Backcountry ski touring news.

Backcountry ski touring news.

As many of you know, we blog factory tours. You do see that sort of content elsewhere, but never as much as I’ve always assumed would flow from the vast universe of panting bloggers hovering over their keyboards like children picking ice cream flavors. But here is a terrific one, check out the camera to end all cameras.

I’ve been considering destinations for an April ski touring trip, with Europe in mind. Classic tours in the Alps are appealing, but we have heard wonderful things about the Pyrenees mountains, both France and Spain parts. Anyone suggest a classic hut-to-hut tour?

Uphill skiing at resorts is the news topic that keeps on giving. Jackson, Wyoming has a take.

You might want to track the skimo World Cup. Laetitia is amazing, and North Americans are in there.

Oh yeah, check our very own John Gaston at 27th in the recent Villars race! and 16th at Puy Saint Vincent! John is co-owner of Strafe outerwear, I wonder if he’s getting six figure sponsorship offers from European clothing brands anyhow?

Downer. It’s announced that no new sports will be added to the 2022 winter Olympics — thus ruining our hopes for skimo. More here. We were optimistic we’d be personal friends with a few skimo athletes and perhaps even travel to the Games for WildSnow press credentialed coverage. Shucks, I guess we’ll go anyway and fake it as curling journalists.

As a new wrinkle on ice bowling, curling mixed doubles made it into this winter’s Games and will presumably go again at the 2022 melee. Some of you may fail to believe it, but your friendly blogger actually did some curling in high school, when he came to the cruel reality that his ice hockey skills were not up to par. A sore tailbone was the only result, though he can testify it’s funner than it looks. I remain a skilled sweeper.
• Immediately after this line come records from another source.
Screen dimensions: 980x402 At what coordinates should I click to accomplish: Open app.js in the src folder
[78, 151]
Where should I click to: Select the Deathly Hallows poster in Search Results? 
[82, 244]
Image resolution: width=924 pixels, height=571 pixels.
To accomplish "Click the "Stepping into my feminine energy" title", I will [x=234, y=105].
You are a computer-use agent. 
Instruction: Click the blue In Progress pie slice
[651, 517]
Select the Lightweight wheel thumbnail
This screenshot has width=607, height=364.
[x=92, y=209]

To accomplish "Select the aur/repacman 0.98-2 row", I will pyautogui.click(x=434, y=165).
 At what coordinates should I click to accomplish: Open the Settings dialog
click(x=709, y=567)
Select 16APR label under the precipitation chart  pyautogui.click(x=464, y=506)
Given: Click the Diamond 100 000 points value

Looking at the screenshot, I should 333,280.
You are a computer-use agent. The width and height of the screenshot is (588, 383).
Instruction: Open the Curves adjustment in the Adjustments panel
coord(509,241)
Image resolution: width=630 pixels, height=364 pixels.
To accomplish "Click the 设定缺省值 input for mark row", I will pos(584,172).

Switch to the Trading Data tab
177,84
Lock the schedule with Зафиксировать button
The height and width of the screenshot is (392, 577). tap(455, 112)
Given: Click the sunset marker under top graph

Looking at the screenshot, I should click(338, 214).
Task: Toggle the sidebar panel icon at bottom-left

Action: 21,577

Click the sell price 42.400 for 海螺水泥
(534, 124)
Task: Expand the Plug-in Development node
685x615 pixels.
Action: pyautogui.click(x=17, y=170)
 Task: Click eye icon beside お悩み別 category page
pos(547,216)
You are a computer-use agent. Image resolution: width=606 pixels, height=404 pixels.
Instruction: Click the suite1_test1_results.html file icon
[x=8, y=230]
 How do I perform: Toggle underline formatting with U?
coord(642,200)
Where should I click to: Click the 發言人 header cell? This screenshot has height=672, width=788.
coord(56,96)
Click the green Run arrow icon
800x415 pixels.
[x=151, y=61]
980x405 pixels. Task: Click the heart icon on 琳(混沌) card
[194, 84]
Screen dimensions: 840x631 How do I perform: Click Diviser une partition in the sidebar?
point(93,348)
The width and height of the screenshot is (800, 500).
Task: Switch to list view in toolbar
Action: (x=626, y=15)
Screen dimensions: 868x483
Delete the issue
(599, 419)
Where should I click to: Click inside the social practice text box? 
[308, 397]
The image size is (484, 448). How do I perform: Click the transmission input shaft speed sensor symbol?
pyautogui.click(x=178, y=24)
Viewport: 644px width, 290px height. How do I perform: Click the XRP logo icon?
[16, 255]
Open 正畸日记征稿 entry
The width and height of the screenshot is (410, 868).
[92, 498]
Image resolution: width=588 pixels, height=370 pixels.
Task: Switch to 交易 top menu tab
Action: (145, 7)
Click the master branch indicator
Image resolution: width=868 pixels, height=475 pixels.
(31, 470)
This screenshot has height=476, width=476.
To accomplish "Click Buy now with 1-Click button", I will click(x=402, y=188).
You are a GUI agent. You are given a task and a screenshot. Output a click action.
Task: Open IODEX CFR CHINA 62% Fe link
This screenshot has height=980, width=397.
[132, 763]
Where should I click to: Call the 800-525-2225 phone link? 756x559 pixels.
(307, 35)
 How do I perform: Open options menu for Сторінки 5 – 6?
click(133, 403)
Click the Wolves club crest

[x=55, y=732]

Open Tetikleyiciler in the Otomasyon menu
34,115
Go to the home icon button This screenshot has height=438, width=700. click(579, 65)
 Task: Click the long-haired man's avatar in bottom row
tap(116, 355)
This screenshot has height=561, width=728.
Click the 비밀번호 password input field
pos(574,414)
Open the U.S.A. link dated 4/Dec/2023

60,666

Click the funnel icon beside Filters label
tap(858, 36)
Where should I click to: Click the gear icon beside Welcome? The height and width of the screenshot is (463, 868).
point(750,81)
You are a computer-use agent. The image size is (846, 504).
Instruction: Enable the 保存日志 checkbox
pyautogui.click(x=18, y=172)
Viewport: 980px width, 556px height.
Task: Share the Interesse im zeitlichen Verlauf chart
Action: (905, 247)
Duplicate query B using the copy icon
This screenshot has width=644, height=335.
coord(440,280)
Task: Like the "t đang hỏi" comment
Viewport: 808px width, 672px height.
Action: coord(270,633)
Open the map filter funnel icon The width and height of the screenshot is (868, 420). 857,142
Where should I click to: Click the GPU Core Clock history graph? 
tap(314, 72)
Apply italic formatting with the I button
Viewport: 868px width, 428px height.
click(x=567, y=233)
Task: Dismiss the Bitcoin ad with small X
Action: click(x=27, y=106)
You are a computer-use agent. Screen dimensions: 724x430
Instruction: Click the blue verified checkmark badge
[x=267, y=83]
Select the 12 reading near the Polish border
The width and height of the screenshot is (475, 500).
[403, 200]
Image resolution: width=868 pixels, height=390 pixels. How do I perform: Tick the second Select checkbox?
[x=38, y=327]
I’m beginning to feel we need a WildSnow cannabis category, as we do originate in Colorado. Not that we’re advocating or going crazy with consumption, it’s just interesting as North American mountain towns have never been strangers to the leaf. Latest, during last tax period in Aspen town they actually sold more money’s worth of legal pot products than liquor store booze. That’s in my opinion quite an interesting economic factoid. More here.

Do you drink backcountry creek water direct from the stream, no purification? I’m of the opinion, based on a lot of experience, that doing so is unwise unless you’re in a very special place, for example quaffing a burbling brook in the high mountains of Norway. Slate magazine published a controversial article attempting to debunk the practice of wilderness water treatment. In my opinion a ridiculous effort at clickbait. So I won’t link to it (smile). Discover published a good rebuttal.

Can’t leave a news roundup untouched by climate change. It’s amusing (and in the end sad) reading all the hand wringing about geo-engineering, that when we’re sitting here inadvertently engineering the climate every single second of every day.

I don’t pretend to be an expert on climate engineering and by no means am I advocating. But googling reveals an amazing amount of negativity regarding what could possibly get us out of the relentless march of global warming. It is strange to me that we can accidentally engineer our way into badness, but won’t devote extensive resources researching tools that might open the door to goodness. Truly, it sounds like some rich guy could just buy his own island and pump sulfur dioxide into the air for a few months, solve the problem. Your thoughts?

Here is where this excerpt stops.